|Ryan Fong working in the Good Manufacturing Facility as part of Gerhard Bauer's lab at UC Davis. He submitted this photo through Instagram to CIRM's #CIRMStemCellLab collection|
This entire experience has been beyond amazing. In this world, it’s too easy for even the most ambitious dreamer to lose sight of their goals and fall off the path that would have realized their full potential. The long road to a professional career can seem long and uncertain at times. Amidst the pitfalls of life, new and old responsibilities, seemingly never-ending work, and immediate trials and tribulations, it’s not hard to see how one might lose their way. This program showed me that hard work really will be recognized and rewarded, leading to great things. It’s treated me like the mature individual I’ve always strived to be. Receiving a stipend has allowed this program to be financially feasible and making it all the more real. And finally, it has reassured any doubts my mind might have fostered that I was anything but on the right path to success.

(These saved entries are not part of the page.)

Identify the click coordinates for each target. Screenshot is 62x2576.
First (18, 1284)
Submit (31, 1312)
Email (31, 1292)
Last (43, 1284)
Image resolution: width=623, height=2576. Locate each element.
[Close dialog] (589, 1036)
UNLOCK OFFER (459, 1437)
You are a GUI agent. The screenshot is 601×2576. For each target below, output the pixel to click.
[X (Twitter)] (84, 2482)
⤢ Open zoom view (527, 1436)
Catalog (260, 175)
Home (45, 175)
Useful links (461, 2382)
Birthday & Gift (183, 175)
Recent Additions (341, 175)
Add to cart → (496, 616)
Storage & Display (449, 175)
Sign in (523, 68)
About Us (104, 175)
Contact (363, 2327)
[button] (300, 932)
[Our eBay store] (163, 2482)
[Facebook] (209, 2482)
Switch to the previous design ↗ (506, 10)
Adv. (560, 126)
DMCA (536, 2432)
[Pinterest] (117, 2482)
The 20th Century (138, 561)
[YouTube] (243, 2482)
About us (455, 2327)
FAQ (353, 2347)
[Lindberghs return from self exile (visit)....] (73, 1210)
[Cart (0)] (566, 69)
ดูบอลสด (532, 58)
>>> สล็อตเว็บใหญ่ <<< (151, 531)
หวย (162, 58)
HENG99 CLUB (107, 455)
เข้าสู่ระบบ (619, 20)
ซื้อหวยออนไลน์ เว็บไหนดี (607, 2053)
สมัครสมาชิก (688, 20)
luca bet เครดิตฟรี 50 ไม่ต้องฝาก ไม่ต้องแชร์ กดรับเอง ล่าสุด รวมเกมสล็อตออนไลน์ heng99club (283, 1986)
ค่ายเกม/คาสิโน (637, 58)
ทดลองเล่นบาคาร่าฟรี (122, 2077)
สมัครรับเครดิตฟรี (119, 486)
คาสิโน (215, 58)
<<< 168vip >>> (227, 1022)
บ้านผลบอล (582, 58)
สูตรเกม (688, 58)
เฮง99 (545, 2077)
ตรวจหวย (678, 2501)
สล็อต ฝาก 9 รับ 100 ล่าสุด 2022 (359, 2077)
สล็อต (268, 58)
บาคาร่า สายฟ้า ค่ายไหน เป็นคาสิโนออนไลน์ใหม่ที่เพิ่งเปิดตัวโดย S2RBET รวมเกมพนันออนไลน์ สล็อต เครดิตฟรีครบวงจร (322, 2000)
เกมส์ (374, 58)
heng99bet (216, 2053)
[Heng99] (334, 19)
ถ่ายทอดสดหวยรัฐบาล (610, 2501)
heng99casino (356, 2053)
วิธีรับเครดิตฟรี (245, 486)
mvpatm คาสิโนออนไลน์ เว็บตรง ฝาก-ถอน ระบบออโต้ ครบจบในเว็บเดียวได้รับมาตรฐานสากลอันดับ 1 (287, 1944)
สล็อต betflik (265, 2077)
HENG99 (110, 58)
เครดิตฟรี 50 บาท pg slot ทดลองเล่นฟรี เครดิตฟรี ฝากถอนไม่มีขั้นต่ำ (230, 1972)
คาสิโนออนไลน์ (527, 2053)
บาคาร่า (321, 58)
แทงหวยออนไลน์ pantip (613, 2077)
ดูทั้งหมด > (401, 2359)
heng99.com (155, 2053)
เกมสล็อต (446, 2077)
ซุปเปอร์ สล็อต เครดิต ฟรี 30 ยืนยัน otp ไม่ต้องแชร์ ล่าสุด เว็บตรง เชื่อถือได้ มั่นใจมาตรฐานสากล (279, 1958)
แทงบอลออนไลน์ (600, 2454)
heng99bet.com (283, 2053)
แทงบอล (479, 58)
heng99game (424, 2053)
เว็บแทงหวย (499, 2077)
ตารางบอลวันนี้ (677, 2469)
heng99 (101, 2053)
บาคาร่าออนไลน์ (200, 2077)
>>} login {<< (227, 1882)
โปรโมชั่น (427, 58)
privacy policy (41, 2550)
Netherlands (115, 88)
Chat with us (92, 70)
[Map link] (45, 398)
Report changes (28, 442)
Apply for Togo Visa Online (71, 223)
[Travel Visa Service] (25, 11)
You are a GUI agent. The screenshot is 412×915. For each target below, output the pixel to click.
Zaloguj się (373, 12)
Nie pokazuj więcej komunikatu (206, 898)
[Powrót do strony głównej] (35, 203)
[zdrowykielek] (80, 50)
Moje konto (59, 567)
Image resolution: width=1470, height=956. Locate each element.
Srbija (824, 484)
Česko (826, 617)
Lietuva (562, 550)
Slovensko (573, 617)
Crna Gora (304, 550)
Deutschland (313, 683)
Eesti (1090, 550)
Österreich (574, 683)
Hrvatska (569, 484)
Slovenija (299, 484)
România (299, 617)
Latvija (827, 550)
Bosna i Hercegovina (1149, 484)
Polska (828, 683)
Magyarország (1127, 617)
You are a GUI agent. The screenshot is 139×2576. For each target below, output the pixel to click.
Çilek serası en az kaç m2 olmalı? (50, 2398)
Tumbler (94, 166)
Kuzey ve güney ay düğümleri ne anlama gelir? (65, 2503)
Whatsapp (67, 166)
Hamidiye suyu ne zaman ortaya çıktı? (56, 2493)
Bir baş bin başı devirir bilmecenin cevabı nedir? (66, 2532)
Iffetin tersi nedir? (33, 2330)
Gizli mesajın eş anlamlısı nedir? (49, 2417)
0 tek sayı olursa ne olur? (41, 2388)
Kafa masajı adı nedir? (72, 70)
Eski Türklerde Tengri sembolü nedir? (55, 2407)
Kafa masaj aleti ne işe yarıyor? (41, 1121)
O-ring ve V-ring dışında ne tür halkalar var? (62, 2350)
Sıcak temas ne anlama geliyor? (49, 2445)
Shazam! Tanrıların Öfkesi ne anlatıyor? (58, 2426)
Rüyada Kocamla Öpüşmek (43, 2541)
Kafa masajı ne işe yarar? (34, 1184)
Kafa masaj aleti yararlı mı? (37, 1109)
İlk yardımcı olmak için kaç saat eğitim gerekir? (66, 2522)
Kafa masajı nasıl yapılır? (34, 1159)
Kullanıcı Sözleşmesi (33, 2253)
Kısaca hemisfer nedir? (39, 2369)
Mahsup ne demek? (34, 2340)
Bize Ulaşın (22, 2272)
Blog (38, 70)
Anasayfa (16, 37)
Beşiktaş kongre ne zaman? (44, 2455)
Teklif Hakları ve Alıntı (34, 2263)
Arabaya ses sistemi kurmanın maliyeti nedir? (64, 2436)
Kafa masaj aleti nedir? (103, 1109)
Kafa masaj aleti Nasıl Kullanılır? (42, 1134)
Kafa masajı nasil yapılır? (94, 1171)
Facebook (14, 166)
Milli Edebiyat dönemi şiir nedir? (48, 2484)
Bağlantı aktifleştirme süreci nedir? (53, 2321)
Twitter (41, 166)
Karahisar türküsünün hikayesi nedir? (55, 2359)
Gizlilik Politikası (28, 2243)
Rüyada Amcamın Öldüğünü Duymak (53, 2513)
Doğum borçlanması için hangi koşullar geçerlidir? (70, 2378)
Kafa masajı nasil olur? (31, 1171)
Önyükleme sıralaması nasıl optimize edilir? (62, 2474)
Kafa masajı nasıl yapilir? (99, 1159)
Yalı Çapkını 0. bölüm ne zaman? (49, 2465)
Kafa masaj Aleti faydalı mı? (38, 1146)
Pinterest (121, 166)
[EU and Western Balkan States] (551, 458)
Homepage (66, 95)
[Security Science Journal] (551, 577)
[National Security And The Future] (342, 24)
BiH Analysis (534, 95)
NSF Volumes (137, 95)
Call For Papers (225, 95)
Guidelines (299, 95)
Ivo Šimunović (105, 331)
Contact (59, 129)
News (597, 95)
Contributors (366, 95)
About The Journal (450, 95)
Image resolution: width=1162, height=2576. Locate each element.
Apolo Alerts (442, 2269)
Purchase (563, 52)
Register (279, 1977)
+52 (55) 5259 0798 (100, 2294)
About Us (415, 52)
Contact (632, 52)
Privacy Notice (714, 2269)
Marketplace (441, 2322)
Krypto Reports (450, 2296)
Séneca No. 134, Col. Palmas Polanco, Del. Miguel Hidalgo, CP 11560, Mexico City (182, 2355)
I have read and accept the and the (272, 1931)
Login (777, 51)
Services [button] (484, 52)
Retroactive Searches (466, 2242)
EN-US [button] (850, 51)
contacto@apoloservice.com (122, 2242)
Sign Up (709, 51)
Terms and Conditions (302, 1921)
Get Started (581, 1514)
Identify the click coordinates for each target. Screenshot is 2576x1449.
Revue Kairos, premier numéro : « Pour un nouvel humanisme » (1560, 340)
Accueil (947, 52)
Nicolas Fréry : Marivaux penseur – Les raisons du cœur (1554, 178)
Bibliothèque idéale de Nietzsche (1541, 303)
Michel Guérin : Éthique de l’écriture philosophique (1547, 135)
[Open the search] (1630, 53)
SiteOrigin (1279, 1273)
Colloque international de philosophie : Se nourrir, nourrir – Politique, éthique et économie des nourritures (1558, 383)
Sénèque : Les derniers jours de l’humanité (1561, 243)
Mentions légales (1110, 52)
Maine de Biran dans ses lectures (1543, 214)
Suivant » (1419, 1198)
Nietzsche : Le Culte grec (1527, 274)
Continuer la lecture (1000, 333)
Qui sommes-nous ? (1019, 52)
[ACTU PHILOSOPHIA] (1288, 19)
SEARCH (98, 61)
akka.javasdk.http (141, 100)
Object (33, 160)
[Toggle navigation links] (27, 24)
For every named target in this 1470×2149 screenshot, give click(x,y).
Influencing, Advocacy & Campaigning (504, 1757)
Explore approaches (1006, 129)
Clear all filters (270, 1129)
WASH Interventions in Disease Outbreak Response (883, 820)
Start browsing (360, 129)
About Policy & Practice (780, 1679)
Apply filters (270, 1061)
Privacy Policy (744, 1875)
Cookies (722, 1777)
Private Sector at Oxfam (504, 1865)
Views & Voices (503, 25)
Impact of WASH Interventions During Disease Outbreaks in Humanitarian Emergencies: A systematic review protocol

Now, on to my project. Embryonic stem cells (ESCs) were a breakthrough discovery for regenerative medicine, because of their ability to differentiate into all three germ layers, including tissues that won’t normally be repaired in the body, like cardiac or nerve tissue. However, ESCs require the disassembly of a human blastocyst. Induced pluripotent stem cells (iPSCs) are derived from adult cells, without the involvement of an embryo, and also allow future treatments to be made using a patient’s own cells. iPSCs are extremely difficult to obtain, even with careful coddling, babysitting, prayers, etc. (≤0.1% viability) - only a handful of colonies are viable out of millions of cells.
The iPSC induction method I used was based on a HIV-derived lentiviral vector containing four transcription factors, Sox2, Oct4, Klf4, and c-Myc, which upregulate the expression of pluripotency genes still present in a cell’s genome. With these factors, the cell will express these downregulated pluripotency genes - in effect, a slate wiped clean to be differentiated into a cell type of choice.
I worked in the GMP facility here, which meant donning a full coverall gown, gloves which were taped to the cuffs, and surgical mask for hours at a time (you could only see my eyes) all the while practicing special technique for working in this environment. An outside environment has ~35,000,000 particles ≥ 0.5 µm per cubic foot per minute, but in the GMP facility, there are ~100,000 particles ≥ 0.5 µm per cubic foot per minute. Additionally, all work was conducted within a biosafety cabinet, which permits a mere ~100 particles ≥ 0.5 µm per cubic foot per minute. I cultured HEK-293T cells, which were transfected using lisosomes (a technique called lipofection) with DNA plasmids so they could serve as producer cells to manufacture my vector. That same vector was used to transduce human fibroblasts, and after two weeks, several iPSC colonies had been created.
I will remember this experience forever. I’m entering this next school year with my passion for my studies reinvigorated, after seeing how that knowledge translates to the practical, and I really hope that many more students will be able to experience what I experienced in the future through this Creativity program. Thank you CIRM!